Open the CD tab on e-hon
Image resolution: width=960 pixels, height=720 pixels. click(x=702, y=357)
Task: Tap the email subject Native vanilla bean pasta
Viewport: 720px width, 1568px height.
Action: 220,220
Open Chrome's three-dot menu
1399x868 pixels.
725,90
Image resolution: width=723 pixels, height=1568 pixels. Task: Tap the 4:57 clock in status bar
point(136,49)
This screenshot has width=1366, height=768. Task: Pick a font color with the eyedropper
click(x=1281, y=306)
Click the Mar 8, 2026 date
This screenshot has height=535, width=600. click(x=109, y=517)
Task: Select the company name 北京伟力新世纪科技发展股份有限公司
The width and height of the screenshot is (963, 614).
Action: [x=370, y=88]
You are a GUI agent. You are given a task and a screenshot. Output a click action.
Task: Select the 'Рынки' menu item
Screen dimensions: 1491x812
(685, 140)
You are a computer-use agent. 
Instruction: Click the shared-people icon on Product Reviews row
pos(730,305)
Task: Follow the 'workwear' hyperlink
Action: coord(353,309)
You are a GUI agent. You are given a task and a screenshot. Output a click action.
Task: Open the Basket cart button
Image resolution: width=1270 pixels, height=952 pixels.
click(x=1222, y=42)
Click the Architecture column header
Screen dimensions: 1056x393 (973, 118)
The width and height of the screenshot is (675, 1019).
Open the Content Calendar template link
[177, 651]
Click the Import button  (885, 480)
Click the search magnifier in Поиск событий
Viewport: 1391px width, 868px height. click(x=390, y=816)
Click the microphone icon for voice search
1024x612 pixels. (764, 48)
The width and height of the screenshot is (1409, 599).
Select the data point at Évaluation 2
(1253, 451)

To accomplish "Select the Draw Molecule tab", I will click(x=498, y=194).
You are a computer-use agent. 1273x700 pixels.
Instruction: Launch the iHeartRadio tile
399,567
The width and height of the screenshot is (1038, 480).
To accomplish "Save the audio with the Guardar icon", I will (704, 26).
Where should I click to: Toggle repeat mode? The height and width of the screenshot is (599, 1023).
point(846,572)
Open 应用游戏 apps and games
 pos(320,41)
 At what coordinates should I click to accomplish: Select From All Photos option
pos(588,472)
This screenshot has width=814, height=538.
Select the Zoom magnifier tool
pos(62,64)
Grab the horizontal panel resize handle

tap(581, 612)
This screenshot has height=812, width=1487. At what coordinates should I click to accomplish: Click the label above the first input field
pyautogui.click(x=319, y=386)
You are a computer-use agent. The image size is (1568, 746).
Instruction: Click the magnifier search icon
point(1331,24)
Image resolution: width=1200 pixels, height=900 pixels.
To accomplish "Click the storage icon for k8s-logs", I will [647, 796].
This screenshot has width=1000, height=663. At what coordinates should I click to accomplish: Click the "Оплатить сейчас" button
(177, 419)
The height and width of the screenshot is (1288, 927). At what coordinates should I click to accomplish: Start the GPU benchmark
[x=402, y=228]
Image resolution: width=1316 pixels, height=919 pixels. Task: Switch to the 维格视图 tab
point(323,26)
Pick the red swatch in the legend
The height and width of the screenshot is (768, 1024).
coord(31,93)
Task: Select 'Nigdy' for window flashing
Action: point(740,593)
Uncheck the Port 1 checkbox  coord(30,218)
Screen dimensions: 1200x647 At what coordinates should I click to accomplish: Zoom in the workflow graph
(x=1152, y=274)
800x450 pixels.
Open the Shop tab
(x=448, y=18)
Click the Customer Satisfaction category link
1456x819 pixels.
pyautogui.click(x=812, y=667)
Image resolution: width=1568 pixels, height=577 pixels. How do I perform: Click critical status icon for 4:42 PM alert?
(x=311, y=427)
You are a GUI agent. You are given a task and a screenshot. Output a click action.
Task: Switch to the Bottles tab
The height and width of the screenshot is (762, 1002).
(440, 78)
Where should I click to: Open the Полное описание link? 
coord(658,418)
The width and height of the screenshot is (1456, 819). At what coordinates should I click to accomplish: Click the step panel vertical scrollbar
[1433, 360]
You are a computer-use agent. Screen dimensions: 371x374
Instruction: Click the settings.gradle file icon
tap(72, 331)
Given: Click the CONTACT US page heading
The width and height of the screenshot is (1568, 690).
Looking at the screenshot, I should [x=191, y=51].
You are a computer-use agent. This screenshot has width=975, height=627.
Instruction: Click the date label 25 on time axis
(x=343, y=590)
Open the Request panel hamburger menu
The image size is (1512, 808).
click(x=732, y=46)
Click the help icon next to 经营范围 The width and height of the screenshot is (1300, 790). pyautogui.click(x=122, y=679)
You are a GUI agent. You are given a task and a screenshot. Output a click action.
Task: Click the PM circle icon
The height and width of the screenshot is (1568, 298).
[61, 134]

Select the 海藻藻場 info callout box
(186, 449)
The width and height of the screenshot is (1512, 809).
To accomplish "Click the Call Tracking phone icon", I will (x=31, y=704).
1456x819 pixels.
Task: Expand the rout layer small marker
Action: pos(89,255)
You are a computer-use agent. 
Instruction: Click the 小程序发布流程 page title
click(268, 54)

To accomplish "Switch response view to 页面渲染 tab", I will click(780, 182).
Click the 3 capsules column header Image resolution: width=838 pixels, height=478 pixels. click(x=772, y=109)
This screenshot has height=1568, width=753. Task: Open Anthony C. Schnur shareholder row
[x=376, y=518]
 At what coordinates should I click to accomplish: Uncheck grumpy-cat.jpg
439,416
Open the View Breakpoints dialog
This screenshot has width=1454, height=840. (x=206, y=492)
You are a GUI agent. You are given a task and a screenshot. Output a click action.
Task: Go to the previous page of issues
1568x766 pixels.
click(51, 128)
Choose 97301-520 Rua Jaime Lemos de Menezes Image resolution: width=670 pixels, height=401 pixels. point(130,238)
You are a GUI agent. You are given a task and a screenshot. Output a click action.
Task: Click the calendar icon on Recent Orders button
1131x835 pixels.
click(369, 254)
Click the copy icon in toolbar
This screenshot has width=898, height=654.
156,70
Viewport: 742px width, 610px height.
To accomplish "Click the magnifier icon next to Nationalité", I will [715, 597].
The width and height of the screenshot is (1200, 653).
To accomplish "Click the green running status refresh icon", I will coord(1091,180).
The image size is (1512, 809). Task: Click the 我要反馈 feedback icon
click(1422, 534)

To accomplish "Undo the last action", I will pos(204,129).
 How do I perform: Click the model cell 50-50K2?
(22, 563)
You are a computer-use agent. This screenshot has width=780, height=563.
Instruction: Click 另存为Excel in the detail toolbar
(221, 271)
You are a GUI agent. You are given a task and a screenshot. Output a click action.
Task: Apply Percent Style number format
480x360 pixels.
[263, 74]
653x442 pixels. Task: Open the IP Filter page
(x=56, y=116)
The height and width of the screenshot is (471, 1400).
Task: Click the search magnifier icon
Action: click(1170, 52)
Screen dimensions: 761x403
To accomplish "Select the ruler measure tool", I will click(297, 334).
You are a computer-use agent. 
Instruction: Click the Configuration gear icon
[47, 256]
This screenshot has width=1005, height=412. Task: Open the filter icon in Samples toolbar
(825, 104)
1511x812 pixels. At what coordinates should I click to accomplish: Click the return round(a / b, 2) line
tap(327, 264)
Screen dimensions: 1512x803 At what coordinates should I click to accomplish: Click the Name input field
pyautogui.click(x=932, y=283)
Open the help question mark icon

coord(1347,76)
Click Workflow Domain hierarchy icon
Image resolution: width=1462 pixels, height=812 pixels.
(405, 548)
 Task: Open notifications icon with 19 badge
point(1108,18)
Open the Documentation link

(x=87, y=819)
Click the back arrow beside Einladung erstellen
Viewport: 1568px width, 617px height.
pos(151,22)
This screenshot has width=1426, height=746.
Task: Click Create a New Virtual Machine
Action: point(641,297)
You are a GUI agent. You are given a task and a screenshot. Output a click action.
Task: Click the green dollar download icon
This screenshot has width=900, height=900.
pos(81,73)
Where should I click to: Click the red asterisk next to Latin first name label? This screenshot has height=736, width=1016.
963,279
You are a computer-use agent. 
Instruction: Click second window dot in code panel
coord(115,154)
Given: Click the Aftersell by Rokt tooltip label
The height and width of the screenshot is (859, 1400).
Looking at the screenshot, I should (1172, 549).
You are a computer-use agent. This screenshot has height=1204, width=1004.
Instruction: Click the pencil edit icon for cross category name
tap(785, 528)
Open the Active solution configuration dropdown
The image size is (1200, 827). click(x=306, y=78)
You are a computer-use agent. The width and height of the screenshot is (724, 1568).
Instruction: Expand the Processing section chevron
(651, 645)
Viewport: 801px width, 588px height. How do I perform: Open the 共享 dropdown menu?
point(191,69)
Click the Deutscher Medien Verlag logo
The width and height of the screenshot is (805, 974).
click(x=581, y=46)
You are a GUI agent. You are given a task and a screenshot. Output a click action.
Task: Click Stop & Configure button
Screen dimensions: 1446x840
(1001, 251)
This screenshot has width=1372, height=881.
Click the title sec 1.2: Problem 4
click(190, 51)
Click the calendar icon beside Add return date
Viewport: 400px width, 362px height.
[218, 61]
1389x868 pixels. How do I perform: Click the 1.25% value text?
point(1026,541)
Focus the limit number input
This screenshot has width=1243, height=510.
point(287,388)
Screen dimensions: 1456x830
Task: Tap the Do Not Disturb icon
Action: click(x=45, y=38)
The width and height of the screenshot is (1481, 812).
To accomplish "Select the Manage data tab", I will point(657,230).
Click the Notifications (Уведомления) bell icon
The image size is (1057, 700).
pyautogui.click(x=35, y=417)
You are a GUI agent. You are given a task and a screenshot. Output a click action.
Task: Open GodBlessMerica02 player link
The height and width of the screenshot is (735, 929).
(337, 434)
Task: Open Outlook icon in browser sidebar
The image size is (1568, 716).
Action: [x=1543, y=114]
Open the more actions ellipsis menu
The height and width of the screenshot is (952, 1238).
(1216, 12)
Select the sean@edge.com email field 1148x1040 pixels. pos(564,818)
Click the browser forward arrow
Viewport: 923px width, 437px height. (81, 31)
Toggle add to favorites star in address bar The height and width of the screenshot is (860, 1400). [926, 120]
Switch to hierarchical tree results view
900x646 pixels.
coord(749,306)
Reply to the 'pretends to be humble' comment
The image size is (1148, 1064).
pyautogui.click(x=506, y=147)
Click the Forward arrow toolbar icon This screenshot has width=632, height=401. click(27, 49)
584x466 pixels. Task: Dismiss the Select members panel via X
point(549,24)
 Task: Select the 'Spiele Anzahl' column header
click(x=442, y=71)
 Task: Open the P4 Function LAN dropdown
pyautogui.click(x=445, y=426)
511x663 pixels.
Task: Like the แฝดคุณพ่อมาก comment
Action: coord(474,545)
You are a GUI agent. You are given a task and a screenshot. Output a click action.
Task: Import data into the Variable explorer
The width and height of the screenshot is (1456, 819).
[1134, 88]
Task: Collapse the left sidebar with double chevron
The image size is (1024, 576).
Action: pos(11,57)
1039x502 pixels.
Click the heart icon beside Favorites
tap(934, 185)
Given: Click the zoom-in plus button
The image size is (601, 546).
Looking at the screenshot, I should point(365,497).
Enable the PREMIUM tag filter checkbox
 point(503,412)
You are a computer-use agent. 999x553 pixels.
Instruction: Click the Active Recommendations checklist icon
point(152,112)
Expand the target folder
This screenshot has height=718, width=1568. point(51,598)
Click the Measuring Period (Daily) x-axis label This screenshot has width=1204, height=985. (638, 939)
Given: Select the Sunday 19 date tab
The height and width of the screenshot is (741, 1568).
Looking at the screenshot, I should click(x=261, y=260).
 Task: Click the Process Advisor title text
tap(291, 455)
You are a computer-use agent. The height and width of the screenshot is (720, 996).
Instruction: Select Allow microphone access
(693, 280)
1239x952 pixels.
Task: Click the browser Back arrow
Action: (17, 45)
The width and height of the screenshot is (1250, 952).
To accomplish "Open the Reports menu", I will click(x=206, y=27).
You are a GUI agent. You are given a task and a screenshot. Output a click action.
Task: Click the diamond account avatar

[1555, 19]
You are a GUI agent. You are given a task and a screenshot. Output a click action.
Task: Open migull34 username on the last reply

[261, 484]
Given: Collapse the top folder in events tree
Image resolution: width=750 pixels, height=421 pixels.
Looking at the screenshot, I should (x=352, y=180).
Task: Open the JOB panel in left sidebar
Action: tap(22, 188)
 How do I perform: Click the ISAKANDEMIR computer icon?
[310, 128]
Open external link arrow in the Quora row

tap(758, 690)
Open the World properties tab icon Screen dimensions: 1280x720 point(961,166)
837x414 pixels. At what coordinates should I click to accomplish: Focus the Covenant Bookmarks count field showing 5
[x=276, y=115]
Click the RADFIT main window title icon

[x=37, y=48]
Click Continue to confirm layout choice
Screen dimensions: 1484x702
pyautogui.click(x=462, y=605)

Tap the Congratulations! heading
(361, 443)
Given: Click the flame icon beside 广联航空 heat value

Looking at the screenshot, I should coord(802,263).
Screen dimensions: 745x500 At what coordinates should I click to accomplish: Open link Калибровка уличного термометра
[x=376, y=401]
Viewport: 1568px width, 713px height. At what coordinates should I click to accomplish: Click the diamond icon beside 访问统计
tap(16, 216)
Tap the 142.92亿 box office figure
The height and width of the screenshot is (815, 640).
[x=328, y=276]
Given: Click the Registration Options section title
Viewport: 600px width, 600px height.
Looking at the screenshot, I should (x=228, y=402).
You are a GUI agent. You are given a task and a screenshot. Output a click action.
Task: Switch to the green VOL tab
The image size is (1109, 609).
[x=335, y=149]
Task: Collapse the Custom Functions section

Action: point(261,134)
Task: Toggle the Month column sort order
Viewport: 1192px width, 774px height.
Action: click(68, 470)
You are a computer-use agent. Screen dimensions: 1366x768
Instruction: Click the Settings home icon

What you have to do:
Reproduce the items word for word, from the first line down through the line containing "point(136,49)", both ends included.

Solution:
Open the CD tab on e-hon
Image resolution: width=960 pixels, height=720 pixels. click(x=702, y=357)
Task: Tap the email subject Native vanilla bean pasta
Viewport: 720px width, 1568px height.
Action: 220,220
Open Chrome's three-dot menu
1399x868 pixels.
725,90
Image resolution: width=723 pixels, height=1568 pixels. Task: Tap the 4:57 clock in status bar
point(136,49)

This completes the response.